2. PREPARE AN AGREEMENT: The subsequent stage is to make an organization deed. The terms and conditions to be noted in an arrangement are according to the attentiveness of partners. Additionally, it is on the partner to get it down orally or composed. The anyway written deed is prudent in the event of future struggle emerge. 

Written agreements must contain the following:- 

  • Full details of partners
  • Name & complete address of the company
  • Nature of business to be conducted
  • Date of entering into business
  • Duration of partnership 
  • Capital contribution
  • Management 
  • Voting 
  • Profit & loss sharing ratio
  • Tax implications 
  • Withdrawal
  • Dissolution

3. SUBMIT APPLICATION FORM: The following stage is to make a partnership deed. The terms and conditions to be noted in an arrangement are according to the tact of accomplices; likewise, it is on the partner to get it down orally or composed. Anyway, a composed deed is fitting to avoid an occurrence of future clash emerges. 

  • Form-1 for applying for registration.
  • Duly filled specimen of an affidavit.
  • Certified original partnership deed.
  • Address proof of the partnership firm.

4. CERTIFICATE OF REGISTRATION: In the event that the registrar confirms an application subsequent to investigating an application and every one of the archives, he will enlist the firm and issue a Certificate of Registration.

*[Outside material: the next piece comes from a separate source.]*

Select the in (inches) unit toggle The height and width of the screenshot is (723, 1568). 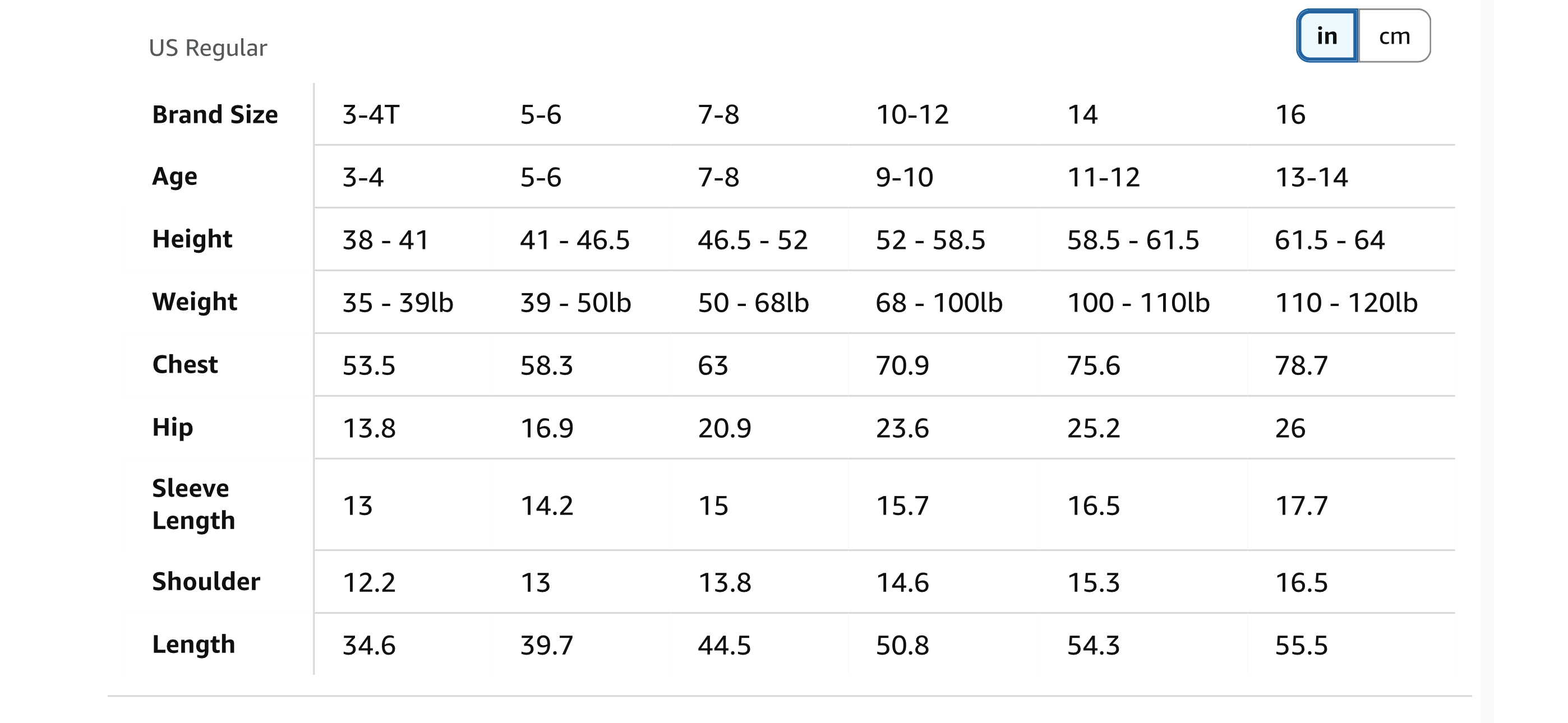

  • PARTNERSHIP DEED: Though a partnership deed can be oral, but it is advisable to keep the partnership deed in writing to keep away from any future struggle. A partnership deed is made on a legal stamp paper acquired from the individual State Registrar Office and must be endorsed by every one of the accomplices. It contains the rights and obligations of the firm and the partners.
  • DOCUMENTS OF THE PARTNERSHIP FIRM: The PAN of the firm shall be applied by the partners. In the event that the enrolled office place is leased or rented, a rent agreement and one utility charge bill (power charge, water charge, local charge, gas receipt, and so on) must be submitted. Additionally, NOC from the property owner will be submitted. In the event that the enlisted office place is own, a service utility bill must be submitted referencing the name of the proprietor. Likewise, a NOC from the (proprietor as referenced in the service bill) must be submitted.
  • DOCUMENTS OF THE PARTNERS: The partners need to submit partnership deed, ID and address evidence of the firm, and documents of partners are necessary to the Registrar of Firms. With it, an affidavit is additionally needed to be submitted, ensuring that every one of the subtleties referenced indeed and records are right.
  • GST REGISTRATION: For getting a GST enrolment, a firm is required to submit a PAN number, address confirmation, and character and address verifications of the partners. The approved signatory will sign the application either utilizing a computerized signature declaration or E-Aadhar confirmation.
  • CURRENT BANK ACCOUNT: Partners need to open a partnership firm’s current bank account. The bank account will be opened after submission of various documents of the partners and firm such as partnership deed, ID of all partners, address proof of the firm, copy of electricity bill, etc.


Basically, a “Partnership Deed” is a written document wherein the duties and rights of the partners are written. This deed is created to avoid any kind of disputes, harassment to the partners regarding any issue. The partnership deed is not mandatory for the partners, but this is done for the smooth operations of the partnership firm. The unregistered partnership firm cannot be considered as valid in view of Section 9 of the Partnership Act, 1932.

For more information, please contact us on or call us Mb. No. 85100 58386 or 9310 717274.


From above, it has been observed that a partnership firm is easy to run and register. Although it has many cons, the overall concept of a partnership firm is pushing the idea of doing business at a collective stage where individuals combine for the attainment of profits through the partnership firm.